Despite the improved outlook, some state officials remain wary, saying that it takes a year and sometimes longer before a growing economy results in swiftly growing tax revenues.
"Historically state revenue will recover slower than the economy. So I believe, in Kentucky for sure and in many other states, we do not feel that we have passed the crisis," Kentucky Gov. Paul Patton (D) said at the National Governors' Association's summer meeting in Indianapolis.
Some governors are also concerned that the needs of most state programs have grown over the past few years even as revenues have not. This means that future revenue growth, even if strong, could be insufficient to meet pent-up state needs.
"Even with an economic recovery, there will be a substantial gap between available revenues and the spending requirements which we would all judge as non-discretionary," Virginia Gov. Mark Warner (D) said Monday (8/25) in a speech to the Virginia General Assembly's finance committees.
Warner said some of these "non-discretionary" areas include education, social services, homeland security, car-tax reimbursements and the state employee retirement system.

- What you will do -
1 – In the passage on state budgets, why could strong future revenue growth still leave states short?
2 – Write the next few sentences of the passage on state budgets, following on from its final sentence.

- Entries provided -

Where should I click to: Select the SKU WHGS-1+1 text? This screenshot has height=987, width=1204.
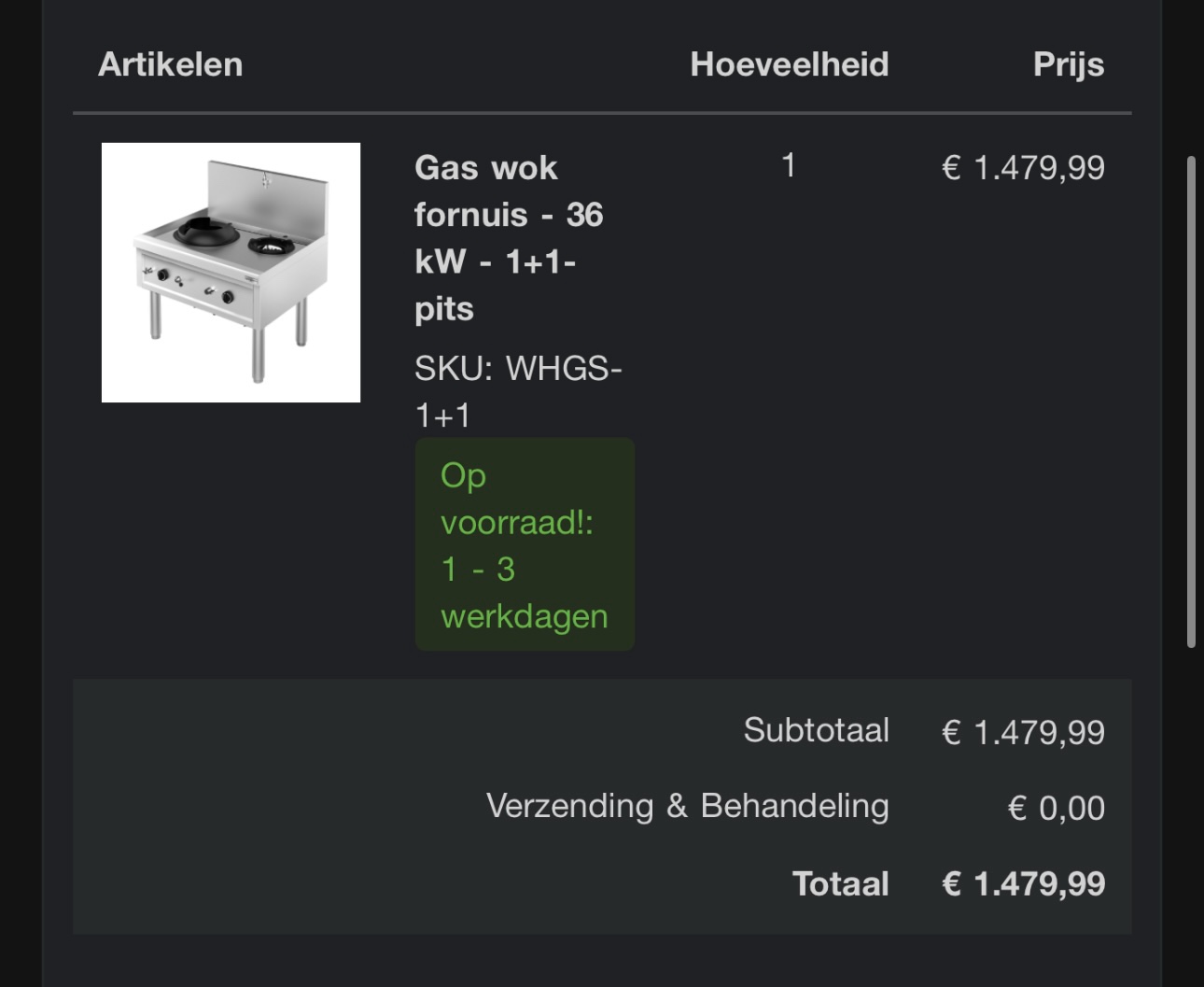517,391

* * *

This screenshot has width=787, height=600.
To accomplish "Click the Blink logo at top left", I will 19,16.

- Responses to the tasks -
1 – The needs of most state programs have grown over the past few years while revenues have not. Future revenue growth, even if strong, could therefore fall short of meeting those pent-up needs.

2 –
Even though Patton and Warner are concerned that their budget problems will not disappear as the economy grows, states do find themselves in much calmer fiscal waters now than they did last August.
At that time, states were emerging from one of the worst fiscal years on record, fiscal year 2002, when tax revenue shrank 5.6 percent, according to Rockefeller. This is the largest decline in the 12 years Rockefeller has tracked state finances.
Since then, state tax revenues have grown slowly and steadily, partly due to state lawmakers raising taxes. This growth, however, has not been fast enough to outpace growth in population and inflation, meaning that state budgets remain tight now and in the foreseeable future.